Exercise prompt
Every record that follows should be output exactly as it is given.
###
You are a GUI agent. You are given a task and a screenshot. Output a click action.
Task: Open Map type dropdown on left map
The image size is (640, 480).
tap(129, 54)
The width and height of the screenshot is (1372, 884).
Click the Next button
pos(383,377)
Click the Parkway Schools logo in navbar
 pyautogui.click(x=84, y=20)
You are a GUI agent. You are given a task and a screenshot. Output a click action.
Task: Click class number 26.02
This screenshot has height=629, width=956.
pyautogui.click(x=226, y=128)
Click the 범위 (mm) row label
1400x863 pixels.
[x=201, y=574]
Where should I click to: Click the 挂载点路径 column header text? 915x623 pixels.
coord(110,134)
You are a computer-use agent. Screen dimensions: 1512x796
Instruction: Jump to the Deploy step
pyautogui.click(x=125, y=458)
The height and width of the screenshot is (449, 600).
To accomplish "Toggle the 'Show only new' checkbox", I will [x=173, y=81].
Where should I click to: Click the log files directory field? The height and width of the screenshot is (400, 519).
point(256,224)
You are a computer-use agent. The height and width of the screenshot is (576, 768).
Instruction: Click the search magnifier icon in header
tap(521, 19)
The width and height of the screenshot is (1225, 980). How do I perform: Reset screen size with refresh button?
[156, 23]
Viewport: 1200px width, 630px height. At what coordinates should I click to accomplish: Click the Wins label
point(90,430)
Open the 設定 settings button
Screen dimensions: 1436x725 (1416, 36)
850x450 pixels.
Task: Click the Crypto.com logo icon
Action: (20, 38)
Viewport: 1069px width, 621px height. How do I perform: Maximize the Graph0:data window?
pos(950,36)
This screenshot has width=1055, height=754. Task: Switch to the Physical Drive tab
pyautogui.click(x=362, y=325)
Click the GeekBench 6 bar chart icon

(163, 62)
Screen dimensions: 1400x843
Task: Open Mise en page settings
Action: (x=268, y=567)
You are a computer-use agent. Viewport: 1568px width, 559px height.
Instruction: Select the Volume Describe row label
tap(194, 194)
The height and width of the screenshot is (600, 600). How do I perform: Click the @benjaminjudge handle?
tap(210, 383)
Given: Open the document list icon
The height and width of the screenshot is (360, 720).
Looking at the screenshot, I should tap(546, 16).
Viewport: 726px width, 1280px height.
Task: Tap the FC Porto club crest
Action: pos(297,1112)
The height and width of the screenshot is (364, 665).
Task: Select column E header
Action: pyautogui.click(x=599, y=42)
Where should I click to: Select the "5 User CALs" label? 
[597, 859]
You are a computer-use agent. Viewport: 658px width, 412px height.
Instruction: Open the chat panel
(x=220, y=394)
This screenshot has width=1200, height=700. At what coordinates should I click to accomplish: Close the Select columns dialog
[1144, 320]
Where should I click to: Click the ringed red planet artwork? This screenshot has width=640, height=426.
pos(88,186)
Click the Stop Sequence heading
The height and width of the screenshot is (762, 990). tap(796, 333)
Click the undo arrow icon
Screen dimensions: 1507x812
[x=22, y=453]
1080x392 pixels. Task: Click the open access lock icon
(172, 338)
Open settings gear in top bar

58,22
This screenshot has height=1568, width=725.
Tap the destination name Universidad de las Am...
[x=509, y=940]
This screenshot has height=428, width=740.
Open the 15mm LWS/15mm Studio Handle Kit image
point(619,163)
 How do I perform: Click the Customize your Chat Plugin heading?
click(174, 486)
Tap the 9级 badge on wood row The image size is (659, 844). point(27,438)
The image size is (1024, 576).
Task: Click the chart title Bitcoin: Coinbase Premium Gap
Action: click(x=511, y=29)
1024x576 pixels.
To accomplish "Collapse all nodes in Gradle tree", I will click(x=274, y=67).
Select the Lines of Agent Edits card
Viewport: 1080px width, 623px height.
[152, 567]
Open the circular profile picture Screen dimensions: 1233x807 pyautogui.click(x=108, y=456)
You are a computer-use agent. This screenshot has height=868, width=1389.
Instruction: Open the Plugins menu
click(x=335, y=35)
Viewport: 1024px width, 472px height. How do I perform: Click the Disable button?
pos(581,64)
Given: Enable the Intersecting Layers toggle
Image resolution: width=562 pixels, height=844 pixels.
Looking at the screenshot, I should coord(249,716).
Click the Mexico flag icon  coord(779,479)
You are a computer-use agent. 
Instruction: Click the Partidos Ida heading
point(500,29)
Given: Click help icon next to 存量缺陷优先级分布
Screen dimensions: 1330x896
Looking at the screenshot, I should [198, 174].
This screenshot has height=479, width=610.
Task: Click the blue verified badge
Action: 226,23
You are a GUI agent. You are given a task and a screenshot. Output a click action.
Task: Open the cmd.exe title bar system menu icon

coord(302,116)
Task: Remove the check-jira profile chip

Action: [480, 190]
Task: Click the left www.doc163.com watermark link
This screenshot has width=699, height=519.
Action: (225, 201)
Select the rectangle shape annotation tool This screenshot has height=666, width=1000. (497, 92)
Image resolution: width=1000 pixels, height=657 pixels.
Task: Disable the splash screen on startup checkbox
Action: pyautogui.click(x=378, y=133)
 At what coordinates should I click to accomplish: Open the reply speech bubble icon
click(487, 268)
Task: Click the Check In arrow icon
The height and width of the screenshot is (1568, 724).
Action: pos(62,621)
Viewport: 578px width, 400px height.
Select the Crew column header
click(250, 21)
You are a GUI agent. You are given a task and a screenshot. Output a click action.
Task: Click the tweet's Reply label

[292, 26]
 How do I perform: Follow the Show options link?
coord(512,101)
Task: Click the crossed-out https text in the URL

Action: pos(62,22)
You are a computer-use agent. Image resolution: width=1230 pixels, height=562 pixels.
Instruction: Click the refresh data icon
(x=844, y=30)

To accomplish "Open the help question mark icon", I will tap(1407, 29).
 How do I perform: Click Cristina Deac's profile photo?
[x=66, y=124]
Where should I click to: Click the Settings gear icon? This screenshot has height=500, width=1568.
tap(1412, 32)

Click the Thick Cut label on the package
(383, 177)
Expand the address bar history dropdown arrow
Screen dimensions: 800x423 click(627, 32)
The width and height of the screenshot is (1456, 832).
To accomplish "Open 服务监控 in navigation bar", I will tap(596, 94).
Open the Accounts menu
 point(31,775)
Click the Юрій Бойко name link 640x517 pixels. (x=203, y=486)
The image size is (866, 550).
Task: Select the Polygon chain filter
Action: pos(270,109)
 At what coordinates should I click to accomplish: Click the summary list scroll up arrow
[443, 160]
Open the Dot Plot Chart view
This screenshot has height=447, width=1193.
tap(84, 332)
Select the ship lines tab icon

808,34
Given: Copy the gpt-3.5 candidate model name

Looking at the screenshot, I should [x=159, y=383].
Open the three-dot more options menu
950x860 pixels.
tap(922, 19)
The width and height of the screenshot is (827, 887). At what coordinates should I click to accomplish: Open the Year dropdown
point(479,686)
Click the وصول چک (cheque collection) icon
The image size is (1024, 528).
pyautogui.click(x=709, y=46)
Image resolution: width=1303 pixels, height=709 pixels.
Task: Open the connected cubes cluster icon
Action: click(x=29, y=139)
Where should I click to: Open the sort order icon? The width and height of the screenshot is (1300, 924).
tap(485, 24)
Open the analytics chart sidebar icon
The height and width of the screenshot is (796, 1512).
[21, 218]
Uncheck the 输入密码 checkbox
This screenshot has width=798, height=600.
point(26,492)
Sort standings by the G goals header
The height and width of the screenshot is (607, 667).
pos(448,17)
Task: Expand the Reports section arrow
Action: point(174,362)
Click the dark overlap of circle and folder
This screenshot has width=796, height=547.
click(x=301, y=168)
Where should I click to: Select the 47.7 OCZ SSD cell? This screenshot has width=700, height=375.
###
Reply
You are a GUI agent. You are given a task and a screenshot. Output a click action.
Task: Open Map type dropdown on left map
The image size is (640, 480).
tap(129, 54)
The width and height of the screenshot is (1372, 884).
Click the Next button
pos(383,377)
Click the Parkway Schools logo in navbar
 pyautogui.click(x=84, y=20)
You are a GUI agent. You are given a task and a screenshot. Output a click action.
Task: Click class number 26.02
This screenshot has height=629, width=956.
pyautogui.click(x=226, y=128)
Click the 범위 (mm) row label
1400x863 pixels.
[x=201, y=574]
Where should I click to: Click the 挂载点路径 column header text? 915x623 pixels.
coord(110,134)
You are a computer-use agent. Screen dimensions: 1512x796
Instruction: Jump to the Deploy step
pyautogui.click(x=125, y=458)
The height and width of the screenshot is (449, 600).
To accomplish "Toggle the 'Show only new' checkbox", I will [x=173, y=81].
Where should I click to: Click the log files directory field? The height and width of the screenshot is (400, 519).
point(256,224)
You are a computer-use agent. The height and width of the screenshot is (576, 768).
Instruction: Click the search magnifier icon in header
tap(521, 19)
The width and height of the screenshot is (1225, 980). How do I perform: Reset screen size with refresh button?
[156, 23]
Viewport: 1200px width, 630px height. At what coordinates should I click to accomplish: Click the Wins label
point(90,430)
Open the 設定 settings button
Screen dimensions: 1436x725 (1416, 36)
850x450 pixels.
Task: Click the Crypto.com logo icon
Action: (20, 38)
Viewport: 1069px width, 621px height. How do I perform: Maximize the Graph0:data window?
pos(950,36)
This screenshot has width=1055, height=754. Task: Switch to the Physical Drive tab
pyautogui.click(x=362, y=325)
Click the GeekBench 6 bar chart icon

(163, 62)
Screen dimensions: 1400x843
Task: Open Mise en page settings
Action: (x=268, y=567)
You are a computer-use agent. Viewport: 1568px width, 559px height.
Instruction: Select the Volume Describe row label
tap(194, 194)
The height and width of the screenshot is (600, 600). How do I perform: Click the @benjaminjudge handle?
tap(210, 383)
Given: Open the document list icon
The height and width of the screenshot is (360, 720).
Looking at the screenshot, I should tap(546, 16).
Viewport: 726px width, 1280px height.
Task: Tap the FC Porto club crest
Action: pos(297,1112)
The height and width of the screenshot is (364, 665).
Task: Select column E header
Action: pyautogui.click(x=599, y=42)
Where should I click to: Select the "5 User CALs" label? 
[597, 859]
You are a computer-use agent. Viewport: 658px width, 412px height.
Instruction: Open the chat panel
(x=220, y=394)
This screenshot has width=1200, height=700. At what coordinates should I click to accomplish: Close the Select columns dialog
[1144, 320]
Where should I click to: Click the ringed red planet artwork? This screenshot has width=640, height=426.
pos(88,186)
Click the Stop Sequence heading
The height and width of the screenshot is (762, 990). tap(796, 333)
Click the undo arrow icon
Screen dimensions: 1507x812
[x=22, y=453]
1080x392 pixels. Task: Click the open access lock icon
(172, 338)
Open settings gear in top bar

58,22
This screenshot has height=1568, width=725.
Tap the destination name Universidad de las Am...
[x=509, y=940]
This screenshot has height=428, width=740.
Open the 15mm LWS/15mm Studio Handle Kit image
point(619,163)
 How do I perform: Click the Customize your Chat Plugin heading?
click(174, 486)
Tap the 9级 badge on wood row The image size is (659, 844). point(27,438)
The image size is (1024, 576).
Task: Click the chart title Bitcoin: Coinbase Premium Gap
Action: click(x=511, y=29)
1024x576 pixels.
To accomplish "Collapse all nodes in Gradle tree", I will click(x=274, y=67).
Select the Lines of Agent Edits card
Viewport: 1080px width, 623px height.
[152, 567]
Open the circular profile picture Screen dimensions: 1233x807 pyautogui.click(x=108, y=456)
You are a computer-use agent. This screenshot has height=868, width=1389.
Instruction: Open the Plugins menu
click(x=335, y=35)
Viewport: 1024px width, 472px height. How do I perform: Click the Disable button?
pos(581,64)
Given: Enable the Intersecting Layers toggle
Image resolution: width=562 pixels, height=844 pixels.
Looking at the screenshot, I should coord(249,716).
Click the Mexico flag icon  coord(779,479)
You are a computer-use agent. 
Instruction: Click the Partidos Ida heading
point(500,29)
Given: Click help icon next to 存量缺陷优先级分布
Screen dimensions: 1330x896
Looking at the screenshot, I should [198, 174].
This screenshot has height=479, width=610.
Task: Click the blue verified badge
Action: 226,23
You are a GUI agent. You are given a task and a screenshot. Output a click action.
Task: Open the cmd.exe title bar system menu icon

coord(302,116)
Task: Remove the check-jira profile chip

Action: [480, 190]
Task: Click the left www.doc163.com watermark link
This screenshot has width=699, height=519.
Action: (225, 201)
Select the rectangle shape annotation tool This screenshot has height=666, width=1000. (497, 92)
Image resolution: width=1000 pixels, height=657 pixels.
Task: Disable the splash screen on startup checkbox
Action: pyautogui.click(x=378, y=133)
 At what coordinates should I click to accomplish: Open the reply speech bubble icon
click(487, 268)
Task: Click the Check In arrow icon
The height and width of the screenshot is (1568, 724).
Action: pos(62,621)
Viewport: 578px width, 400px height.
Select the Crew column header
click(250, 21)
You are a GUI agent. You are given a task and a screenshot. Output a click action.
Task: Click the tweet's Reply label

[292, 26]
 How do I perform: Follow the Show options link?
coord(512,101)
Task: Click the crossed-out https text in the URL

Action: pos(62,22)
You are a computer-use agent. Image resolution: width=1230 pixels, height=562 pixels.
Instruction: Click the refresh data icon
(x=844, y=30)

To accomplish "Open the help question mark icon", I will tap(1407, 29).
 How do I perform: Click Cristina Deac's profile photo?
[x=66, y=124]
Where should I click to: Click the Settings gear icon? This screenshot has height=500, width=1568.
tap(1412, 32)

Click the Thick Cut label on the package
(383, 177)
Expand the address bar history dropdown arrow
Screen dimensions: 800x423 click(627, 32)
The width and height of the screenshot is (1456, 832).
To accomplish "Open 服务监控 in navigation bar", I will tap(596, 94).
Open the Accounts menu
 point(31,775)
Click the Юрій Бойко name link 640x517 pixels. (x=203, y=486)
The image size is (866, 550).
Task: Select the Polygon chain filter
Action: pos(270,109)
 At what coordinates should I click to accomplish: Click the summary list scroll up arrow
[443, 160]
Open the Dot Plot Chart view
This screenshot has height=447, width=1193.
tap(84, 332)
Select the ship lines tab icon

808,34
Given: Copy the gpt-3.5 candidate model name

Looking at the screenshot, I should [x=159, y=383].
Open the three-dot more options menu
950x860 pixels.
tap(922, 19)
The width and height of the screenshot is (827, 887). At what coordinates should I click to accomplish: Open the Year dropdown
point(479,686)
Click the وصول چک (cheque collection) icon
The image size is (1024, 528).
pyautogui.click(x=709, y=46)
Image resolution: width=1303 pixels, height=709 pixels.
Task: Open the connected cubes cluster icon
Action: click(x=29, y=139)
Where should I click to: Open the sort order icon? The width and height of the screenshot is (1300, 924).
tap(485, 24)
Open the analytics chart sidebar icon
The height and width of the screenshot is (796, 1512).
[21, 218]
Uncheck the 输入密码 checkbox
This screenshot has width=798, height=600.
point(26,492)
Sort standings by the G goals header
The height and width of the screenshot is (607, 667).
pos(448,17)
Task: Expand the Reports section arrow
Action: point(174,362)
Click the dark overlap of circle and folder
This screenshot has width=796, height=547.
click(x=301, y=168)
Where should I click to: Select the 47.7 OCZ SSD cell? This screenshot has width=700, height=375.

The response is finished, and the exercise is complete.